(Entries for locating text and elements)

##########

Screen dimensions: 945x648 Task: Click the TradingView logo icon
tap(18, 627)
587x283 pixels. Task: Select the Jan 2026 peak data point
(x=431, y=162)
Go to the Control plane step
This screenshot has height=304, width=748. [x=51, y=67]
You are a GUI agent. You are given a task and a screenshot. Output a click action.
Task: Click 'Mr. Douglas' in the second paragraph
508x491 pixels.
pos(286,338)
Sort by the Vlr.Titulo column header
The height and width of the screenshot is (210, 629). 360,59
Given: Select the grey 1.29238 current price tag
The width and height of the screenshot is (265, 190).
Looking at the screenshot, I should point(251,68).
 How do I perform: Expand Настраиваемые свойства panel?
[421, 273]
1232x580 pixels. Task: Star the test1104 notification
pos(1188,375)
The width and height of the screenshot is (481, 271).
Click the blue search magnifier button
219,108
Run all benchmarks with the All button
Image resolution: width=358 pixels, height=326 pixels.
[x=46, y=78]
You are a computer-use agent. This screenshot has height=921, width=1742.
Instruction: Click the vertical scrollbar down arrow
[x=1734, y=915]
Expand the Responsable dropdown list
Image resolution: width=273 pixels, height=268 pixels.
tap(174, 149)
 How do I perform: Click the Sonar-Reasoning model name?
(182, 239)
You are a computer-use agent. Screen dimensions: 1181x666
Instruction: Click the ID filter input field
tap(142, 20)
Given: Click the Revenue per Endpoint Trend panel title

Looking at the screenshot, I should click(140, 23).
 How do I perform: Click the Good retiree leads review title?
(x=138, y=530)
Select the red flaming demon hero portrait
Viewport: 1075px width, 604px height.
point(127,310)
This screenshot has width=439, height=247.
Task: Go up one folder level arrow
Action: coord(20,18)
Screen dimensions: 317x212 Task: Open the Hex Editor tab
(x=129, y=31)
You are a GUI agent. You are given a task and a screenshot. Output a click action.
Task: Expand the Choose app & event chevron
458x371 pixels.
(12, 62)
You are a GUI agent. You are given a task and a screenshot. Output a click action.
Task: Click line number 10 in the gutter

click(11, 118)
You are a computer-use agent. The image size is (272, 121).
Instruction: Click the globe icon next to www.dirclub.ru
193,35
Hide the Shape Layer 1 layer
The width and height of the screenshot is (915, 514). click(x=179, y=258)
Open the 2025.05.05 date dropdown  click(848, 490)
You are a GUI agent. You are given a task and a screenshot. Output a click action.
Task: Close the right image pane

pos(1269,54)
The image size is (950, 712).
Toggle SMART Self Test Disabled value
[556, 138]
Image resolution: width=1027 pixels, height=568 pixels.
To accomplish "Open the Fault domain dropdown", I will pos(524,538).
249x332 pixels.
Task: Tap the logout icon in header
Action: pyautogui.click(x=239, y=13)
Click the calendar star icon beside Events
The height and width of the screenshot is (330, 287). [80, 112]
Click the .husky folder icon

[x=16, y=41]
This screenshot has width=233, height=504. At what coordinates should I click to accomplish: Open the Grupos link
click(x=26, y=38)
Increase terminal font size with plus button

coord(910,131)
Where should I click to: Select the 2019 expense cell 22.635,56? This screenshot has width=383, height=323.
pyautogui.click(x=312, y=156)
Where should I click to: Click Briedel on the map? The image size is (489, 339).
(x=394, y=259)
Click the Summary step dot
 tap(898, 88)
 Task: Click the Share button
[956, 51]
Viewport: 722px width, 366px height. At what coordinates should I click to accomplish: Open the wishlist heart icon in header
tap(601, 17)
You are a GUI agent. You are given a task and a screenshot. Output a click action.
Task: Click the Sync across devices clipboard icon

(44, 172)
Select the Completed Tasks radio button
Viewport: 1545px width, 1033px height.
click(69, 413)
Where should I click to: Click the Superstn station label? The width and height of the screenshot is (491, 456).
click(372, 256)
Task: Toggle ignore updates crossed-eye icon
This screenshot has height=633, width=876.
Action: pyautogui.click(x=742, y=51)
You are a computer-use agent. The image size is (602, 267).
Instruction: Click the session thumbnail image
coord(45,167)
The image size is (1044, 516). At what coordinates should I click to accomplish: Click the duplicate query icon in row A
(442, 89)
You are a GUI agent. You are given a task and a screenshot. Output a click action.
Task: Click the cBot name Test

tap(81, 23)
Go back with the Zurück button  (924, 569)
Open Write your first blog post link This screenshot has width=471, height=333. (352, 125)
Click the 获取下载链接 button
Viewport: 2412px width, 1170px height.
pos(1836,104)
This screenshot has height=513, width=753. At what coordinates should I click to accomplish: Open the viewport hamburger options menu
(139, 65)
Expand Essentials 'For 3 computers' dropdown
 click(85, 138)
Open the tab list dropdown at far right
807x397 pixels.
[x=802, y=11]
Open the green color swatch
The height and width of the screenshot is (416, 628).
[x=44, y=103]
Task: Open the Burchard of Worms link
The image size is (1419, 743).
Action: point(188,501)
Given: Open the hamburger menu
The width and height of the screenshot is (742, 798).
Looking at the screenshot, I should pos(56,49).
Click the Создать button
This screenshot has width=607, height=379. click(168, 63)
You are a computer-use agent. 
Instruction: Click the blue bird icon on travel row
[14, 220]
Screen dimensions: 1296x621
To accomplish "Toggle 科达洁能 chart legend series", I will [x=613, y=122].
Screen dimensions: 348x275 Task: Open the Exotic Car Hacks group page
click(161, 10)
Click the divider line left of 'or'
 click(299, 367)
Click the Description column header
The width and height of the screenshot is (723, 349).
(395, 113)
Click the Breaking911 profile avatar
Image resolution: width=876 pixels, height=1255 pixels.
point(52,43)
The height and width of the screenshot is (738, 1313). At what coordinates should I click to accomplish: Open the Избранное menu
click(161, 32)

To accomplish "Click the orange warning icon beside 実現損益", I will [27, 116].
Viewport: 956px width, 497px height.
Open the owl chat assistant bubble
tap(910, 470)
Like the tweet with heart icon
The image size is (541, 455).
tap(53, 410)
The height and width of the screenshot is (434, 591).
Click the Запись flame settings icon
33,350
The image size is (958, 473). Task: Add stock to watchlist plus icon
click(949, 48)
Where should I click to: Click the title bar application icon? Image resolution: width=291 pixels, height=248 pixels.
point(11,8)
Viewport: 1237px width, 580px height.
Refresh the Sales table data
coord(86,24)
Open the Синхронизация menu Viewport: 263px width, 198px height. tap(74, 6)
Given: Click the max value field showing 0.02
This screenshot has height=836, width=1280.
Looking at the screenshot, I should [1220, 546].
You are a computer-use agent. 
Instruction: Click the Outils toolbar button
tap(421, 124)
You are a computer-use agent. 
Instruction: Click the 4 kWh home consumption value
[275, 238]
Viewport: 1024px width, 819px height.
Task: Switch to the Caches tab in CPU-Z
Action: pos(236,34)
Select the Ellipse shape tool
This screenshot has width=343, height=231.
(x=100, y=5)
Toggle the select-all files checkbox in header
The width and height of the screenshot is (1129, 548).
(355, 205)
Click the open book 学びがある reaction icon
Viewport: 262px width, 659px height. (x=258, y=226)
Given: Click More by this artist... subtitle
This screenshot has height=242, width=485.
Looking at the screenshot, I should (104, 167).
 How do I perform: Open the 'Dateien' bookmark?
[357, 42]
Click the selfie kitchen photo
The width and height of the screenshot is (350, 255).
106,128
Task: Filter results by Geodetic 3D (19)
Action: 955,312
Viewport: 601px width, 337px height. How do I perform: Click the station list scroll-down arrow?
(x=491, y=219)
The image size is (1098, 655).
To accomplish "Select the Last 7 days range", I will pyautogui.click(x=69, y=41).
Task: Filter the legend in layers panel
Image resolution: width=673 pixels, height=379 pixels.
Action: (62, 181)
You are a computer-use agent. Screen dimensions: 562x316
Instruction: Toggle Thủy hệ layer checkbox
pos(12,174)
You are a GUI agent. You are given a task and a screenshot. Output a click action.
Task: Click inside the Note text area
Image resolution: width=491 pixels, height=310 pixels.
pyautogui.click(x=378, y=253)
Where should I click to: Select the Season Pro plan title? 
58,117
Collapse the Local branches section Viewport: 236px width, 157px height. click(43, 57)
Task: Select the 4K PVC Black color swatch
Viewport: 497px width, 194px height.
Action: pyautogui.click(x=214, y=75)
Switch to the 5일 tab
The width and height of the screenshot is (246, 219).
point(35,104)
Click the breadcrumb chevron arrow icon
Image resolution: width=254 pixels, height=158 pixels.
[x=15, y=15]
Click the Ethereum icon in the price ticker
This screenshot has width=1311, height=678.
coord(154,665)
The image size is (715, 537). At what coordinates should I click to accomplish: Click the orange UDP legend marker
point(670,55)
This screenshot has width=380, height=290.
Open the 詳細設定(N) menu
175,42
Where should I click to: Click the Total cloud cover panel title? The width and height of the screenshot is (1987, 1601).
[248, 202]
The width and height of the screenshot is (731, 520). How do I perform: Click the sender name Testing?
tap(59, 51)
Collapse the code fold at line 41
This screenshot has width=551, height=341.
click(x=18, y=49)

##########

Retype everything in the records above from the line containing "Task: Toggle ignore updates crossed-eye icon" down to the line containing "Action: point(188,501)", both included, without changing a character.

# Task solution:
Task: Toggle ignore updates crossed-eye icon
This screenshot has height=633, width=876.
Action: pyautogui.click(x=742, y=51)
You are a computer-use agent. The image size is (602, 267).
Instruction: Click the session thumbnail image
coord(45,167)
The image size is (1044, 516). At what coordinates should I click to accomplish: Click the duplicate query icon in row A
(442, 89)
You are a GUI agent. You are given a task and a screenshot. Output a click action.
Task: Click the cBot name Test

tap(81, 23)
Go back with the Zurück button  (924, 569)
Open Write your first blog post link This screenshot has width=471, height=333. (352, 125)
Click the 获取下载链接 button
Viewport: 2412px width, 1170px height.
pos(1836,104)
This screenshot has height=513, width=753. At what coordinates should I click to accomplish: Open the viewport hamburger options menu
(139, 65)
Expand Essentials 'For 3 computers' dropdown
 click(85, 138)
Open the tab list dropdown at far right
807x397 pixels.
[x=802, y=11]
Open the green color swatch
The height and width of the screenshot is (416, 628).
[x=44, y=103]
Task: Open the Burchard of Worms link
The image size is (1419, 743).
Action: point(188,501)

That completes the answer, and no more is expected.